Floor plan

Waco ISD Administrators Debate Hallway Safety in Tennyson Middle School Design | Education

Some administrators at the Waco Independent School District this week expressed concern that the design of the new $64.5 million Tennyson Middle School would fail to adequately protect students in the event of a school shooter.

Waco ISD trustees reviewed updated design plans for Tennyson at Thursday’s board meeting, a review that had been routine for plans for the new Waco High and Carver Middle schools.

However, in light of the May 24 Uvalde school shooting that killed 19 students and two teachers, security concerns were greater.

After discussion, the board approved the 4-2 design plan, with Deputy Administrator Keith Guillory and District 1 Administrator Jeremy Davis objecting on safety grounds.

The sticking point for Guillory and Davis was the interior classrooms with floor-to-ceiling windows allowing views of the hallway, a common feature in contemporary school design and already seen in the architectural renderings of Waco High School and Carver Middle School.

People also read…

The large windows are meant to create a sense of openness and connection to other ongoing educational activities in the school.

Guillory asked if an active shooter in that hallway would also have a clear view of the students inside the classroom and asked what measures had been taken to protect against an active shooter.

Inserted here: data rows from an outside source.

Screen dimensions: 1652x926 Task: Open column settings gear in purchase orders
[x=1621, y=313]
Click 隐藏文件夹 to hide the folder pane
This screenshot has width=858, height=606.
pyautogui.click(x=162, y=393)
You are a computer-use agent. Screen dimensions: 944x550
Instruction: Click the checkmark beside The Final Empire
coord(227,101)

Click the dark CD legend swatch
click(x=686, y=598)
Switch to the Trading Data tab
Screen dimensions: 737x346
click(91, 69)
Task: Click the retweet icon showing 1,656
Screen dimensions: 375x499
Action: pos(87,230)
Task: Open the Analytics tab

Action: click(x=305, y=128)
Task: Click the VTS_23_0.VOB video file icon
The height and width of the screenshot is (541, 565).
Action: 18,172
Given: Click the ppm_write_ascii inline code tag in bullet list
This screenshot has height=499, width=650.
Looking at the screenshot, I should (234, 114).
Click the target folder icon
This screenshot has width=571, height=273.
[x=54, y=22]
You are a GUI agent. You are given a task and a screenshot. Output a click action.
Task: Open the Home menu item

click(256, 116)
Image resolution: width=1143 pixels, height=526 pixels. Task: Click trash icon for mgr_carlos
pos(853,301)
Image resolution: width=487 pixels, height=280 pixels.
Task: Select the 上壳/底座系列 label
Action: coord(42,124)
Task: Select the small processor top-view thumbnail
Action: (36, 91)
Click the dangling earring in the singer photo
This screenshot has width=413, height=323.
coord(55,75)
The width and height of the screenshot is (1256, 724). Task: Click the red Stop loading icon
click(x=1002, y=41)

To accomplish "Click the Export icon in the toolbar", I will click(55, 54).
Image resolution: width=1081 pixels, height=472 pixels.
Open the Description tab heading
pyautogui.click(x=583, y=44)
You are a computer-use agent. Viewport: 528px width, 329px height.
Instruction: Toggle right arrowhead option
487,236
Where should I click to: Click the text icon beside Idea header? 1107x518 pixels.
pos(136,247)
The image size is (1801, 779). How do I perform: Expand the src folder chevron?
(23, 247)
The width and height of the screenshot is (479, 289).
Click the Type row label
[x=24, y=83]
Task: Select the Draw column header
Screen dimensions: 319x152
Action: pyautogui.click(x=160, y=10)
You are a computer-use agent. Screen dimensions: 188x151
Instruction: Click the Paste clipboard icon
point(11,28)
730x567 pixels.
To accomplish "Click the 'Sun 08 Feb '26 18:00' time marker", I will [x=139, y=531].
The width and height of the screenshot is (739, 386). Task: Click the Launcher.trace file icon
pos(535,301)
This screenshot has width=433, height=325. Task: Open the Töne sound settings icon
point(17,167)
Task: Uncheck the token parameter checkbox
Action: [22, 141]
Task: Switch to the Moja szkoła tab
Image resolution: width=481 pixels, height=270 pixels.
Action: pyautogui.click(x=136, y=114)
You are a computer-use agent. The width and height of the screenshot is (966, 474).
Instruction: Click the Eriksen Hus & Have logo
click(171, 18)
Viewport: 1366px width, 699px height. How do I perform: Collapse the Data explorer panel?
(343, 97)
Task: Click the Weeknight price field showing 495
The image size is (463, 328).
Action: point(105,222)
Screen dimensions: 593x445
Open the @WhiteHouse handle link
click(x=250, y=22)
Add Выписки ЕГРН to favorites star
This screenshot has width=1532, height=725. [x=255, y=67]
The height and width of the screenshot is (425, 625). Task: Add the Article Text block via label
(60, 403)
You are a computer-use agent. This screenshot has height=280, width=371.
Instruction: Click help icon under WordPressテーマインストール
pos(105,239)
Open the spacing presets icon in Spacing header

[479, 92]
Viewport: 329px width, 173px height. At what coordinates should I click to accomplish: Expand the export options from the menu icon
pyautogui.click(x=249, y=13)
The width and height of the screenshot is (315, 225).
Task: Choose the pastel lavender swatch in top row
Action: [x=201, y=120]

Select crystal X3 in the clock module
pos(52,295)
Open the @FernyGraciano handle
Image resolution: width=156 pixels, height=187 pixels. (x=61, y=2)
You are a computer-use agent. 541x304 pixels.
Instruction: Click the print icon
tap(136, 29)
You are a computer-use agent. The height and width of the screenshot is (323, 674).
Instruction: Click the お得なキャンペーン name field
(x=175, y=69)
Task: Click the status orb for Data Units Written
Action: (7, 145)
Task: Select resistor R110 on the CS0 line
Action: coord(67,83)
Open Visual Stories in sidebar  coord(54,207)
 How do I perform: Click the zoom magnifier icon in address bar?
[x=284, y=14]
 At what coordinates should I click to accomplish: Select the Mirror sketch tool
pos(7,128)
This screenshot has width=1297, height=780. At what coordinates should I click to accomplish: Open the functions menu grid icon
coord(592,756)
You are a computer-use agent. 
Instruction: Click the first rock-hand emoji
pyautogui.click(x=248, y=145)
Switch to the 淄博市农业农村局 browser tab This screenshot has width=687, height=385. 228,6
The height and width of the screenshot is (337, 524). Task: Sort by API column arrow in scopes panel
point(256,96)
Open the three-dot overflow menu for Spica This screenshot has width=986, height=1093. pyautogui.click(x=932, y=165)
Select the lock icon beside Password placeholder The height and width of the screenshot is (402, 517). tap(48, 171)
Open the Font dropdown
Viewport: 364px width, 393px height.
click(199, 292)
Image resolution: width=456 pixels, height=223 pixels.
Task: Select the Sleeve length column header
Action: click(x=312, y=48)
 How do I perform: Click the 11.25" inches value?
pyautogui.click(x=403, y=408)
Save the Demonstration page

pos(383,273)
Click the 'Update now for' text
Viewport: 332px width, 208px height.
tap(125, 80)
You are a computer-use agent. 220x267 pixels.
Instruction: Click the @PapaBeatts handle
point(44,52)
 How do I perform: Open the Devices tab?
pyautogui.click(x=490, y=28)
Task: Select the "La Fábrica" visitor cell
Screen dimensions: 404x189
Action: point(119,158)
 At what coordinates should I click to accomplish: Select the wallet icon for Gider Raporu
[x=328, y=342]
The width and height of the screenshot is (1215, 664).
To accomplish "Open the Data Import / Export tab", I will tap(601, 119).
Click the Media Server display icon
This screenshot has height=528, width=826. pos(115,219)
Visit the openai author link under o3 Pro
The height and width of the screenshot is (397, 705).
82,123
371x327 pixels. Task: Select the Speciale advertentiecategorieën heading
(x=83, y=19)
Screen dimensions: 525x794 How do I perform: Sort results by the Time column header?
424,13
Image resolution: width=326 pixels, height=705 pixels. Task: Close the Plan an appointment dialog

Jarrod Sterzinger, director of architecture at the architectural firm of Austin O’Connell Robertson, explained that the focus is on limiting access to strangers, starting with a perimeter fence and including entrances exteriors that would require security cards to enter.

The new Tennyson Middle School has a main entrance facing Sanger Avenue.

O’Connell Robertson, provided

A school-wide lockdown could be put in place instantly, and the clustering of similar classrooms into academic “neighborhoods” would allow an additional level of restricted access. Sterzinger also said classrooms would have window shutters that would be lowered during a lockdown to prevent views into the classrooms.

Superintendent Susan Kincannon said safety protections are built into the school’s design.

District 4 Administrator Jonathan Grant acknowledged that safety and the educational function both need to be considered.

“We don’t want to build a facility that looks like a penitentiary,” he said.

Tennyson’s floor plan and two-wing design are similar to those approved for Carver Middle School. Like at Carver, the library is centrally located, said O’Connell Robertson partner Doug Dawson. The design includes multipurpose spaces in the hallways for discussions, projects, and small group socializing.

Neutral colors drawn from nature — gray, brown, green — will predominate in the school’s trims and interiors, Dawson said.

Construction of the school, part of the $355 million bond issue issued in November, is expected to begin in December with the main building to be ready by May 2024. Site and track completion is expected by December 2024.